Source document:
============================================================

SubsectionSolving Trig Equations Using Algebraic Techniques
We can also use more complex algebraic techniques, such as factoring and substitution, to solve trigonometric equations. Consider the function \(f(x) = 2x^2+x\text{.}\) If you were asked to solve \(f(x) = 0\text{,}\) you could use algebra to arrive at two solutions.
First, we set \(\ 2x^2+x = 0 \ \) and factor, which gives us
\begin{equation*}
x(2x + 1) = 0
\end{equation*}
Now, since the terms \(\ x \ \) and \(\ 2x+1 \ \) multiply together to equal 0, we know that either \(\ x=0 \ \) or \(\ 2x+1=0 \ \text{.}\) Therefore, we get the two solutions
\begin{equation*}
x=0 \hspace{.25in} \text{ and } \hspace{.25in} x=-\frac{1}{2}
\end{equation*}
Following the same steps, we can solve the equation \(f(\theta) = 0\) where \(f(\theta) = 2\sin^2(\theta) + \sin(\theta)\text{.}\) We get that
\begin{align*}
2\sin^2(\theta) + \sin(\theta) \amp = 0 \amp\amp \text{Factoring out } \sin(\theta) \\
\\
\sin(\theta)\Big(2\sin(\theta) + 1\Big) \amp = 0 \amp\amp
\end{align*}
Like before, we have two terms that multiply together to get 0. Therefore, we know that either
\begin{equation*}
\sin(\theta) = 0 \hspace{.25in} \text{ or } \hspace{.25in} 2\sin(\theta) + 1 = 0
\end{equation*}
We must now solve each of these equations to get a complete set of solutions.

============================================================

What this exercise asks:
[1] In the section on solving trig equations above, rewrite the paragraph beginning "We can also use more complex algebraic techniques" in a shorter form that keeps its main facts.
[2] Write the next part of the section on solving trig equations, starting after its final sentence.

Given information:
============================================================

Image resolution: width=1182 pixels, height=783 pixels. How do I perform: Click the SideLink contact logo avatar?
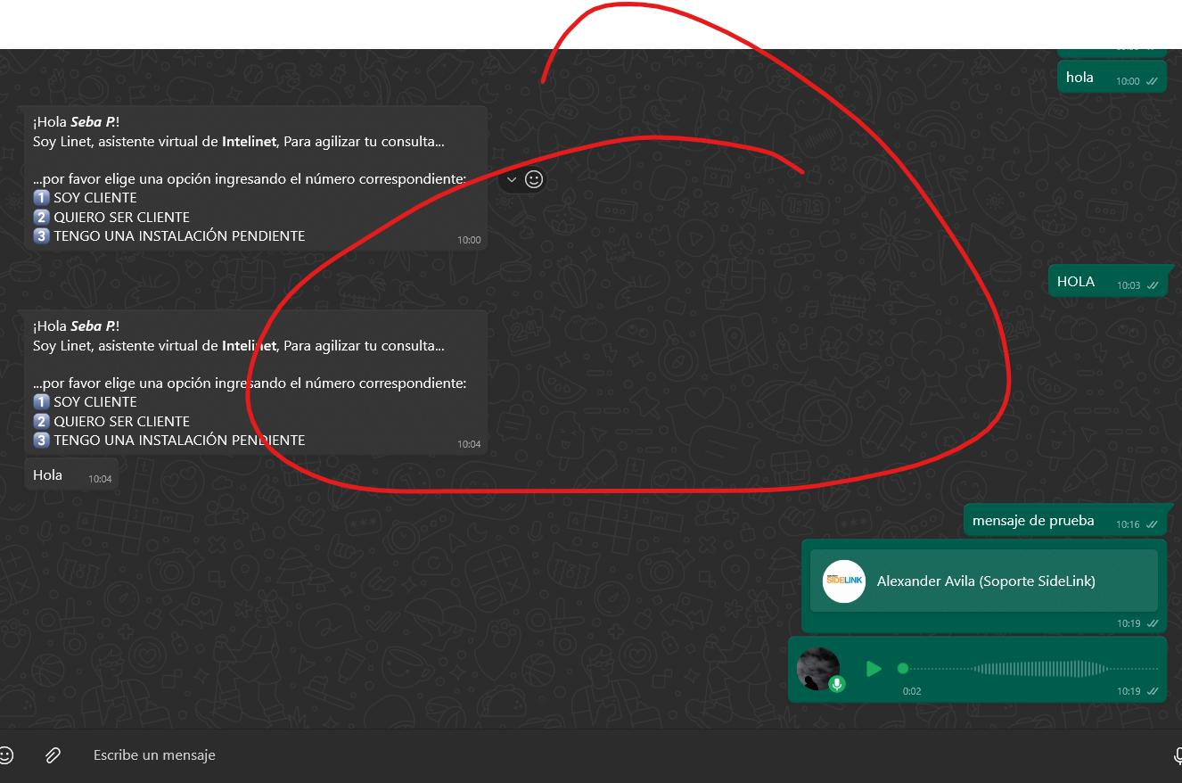[x=843, y=581]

============================================================

The responses:
[1] Factoring and substitution can also be used to solve trigonometric equations. For example, solving f(x) = 0 for f(x) = 2x² + x with algebra yields two solutions.

[2]
Solving the equation \(\ \sin(\theta) = 0 \ \) gives us the solutions \(...,-\pi,0,\pi,2\pi,...\) which can be represented as the solution set
\begin{equation*}
\theta = \pi k \hspace{.25in} \text{where } k \text{ is any integer}
\end{equation*}
Solving the equation \(\ 2\sin(\theta) + 1 = 0 \) we get \(\displaystyle \sin(\theta) = -\frac{1}{2} \text{,}\) which gives us the solution set
\begin{equation*}
\theta = \frac{7\pi}{6}+2\pi k \hspace{.25in} \text{and} \hspace{.25in} \theta = \frac{11\pi}{6} + 2\pi k \hspace{.25in} \text{ where } k \text{ is any integer}
\end{equation*}
Therefore, the solutions to the original equation \(\ 2\sin^2(\theta) + \sin(\theta) = 0 \ \) are
\begin{align*}
\theta \amp = \pi k, \amp\amp \\
\\
\theta \amp = \frac{7\pi}{6}+2\pi k, \amp\amp \text{and} \\
\\
\theta \amp = \frac{11\pi}{6} + 2\pi k \amp\amp \text{ where } k \text{ is any integer}
\end{align*}
Example81
Solve \(\sin(\theta)\cos(\theta) - \frac{1}{2}\cos(\theta) = 0\) for all possible solutions
SolutionLet's start by noting that \(\sin(\theta)\cos(\theta) - \frac{1}{2}\cos(\theta)\) has a greatest common factor of \(\cos(\theta)\text{.}\) Then we can we can rewrite the equation as
\begin{equation*}
\cos(\theta)\big(\sin(\theta) - \frac{1}{2}\big) = 0
\end{equation*}
This means that \(\cos(\theta) = 0\) or \(\sin(\theta) - \frac{1}{2} = 0\text{.}\)
If \(\cos(\theta) = 0\text{,}\) then from the unit circle we find that \(\theta = \frac{\pi}{2}+\pi k\) where \(k\) is any integer.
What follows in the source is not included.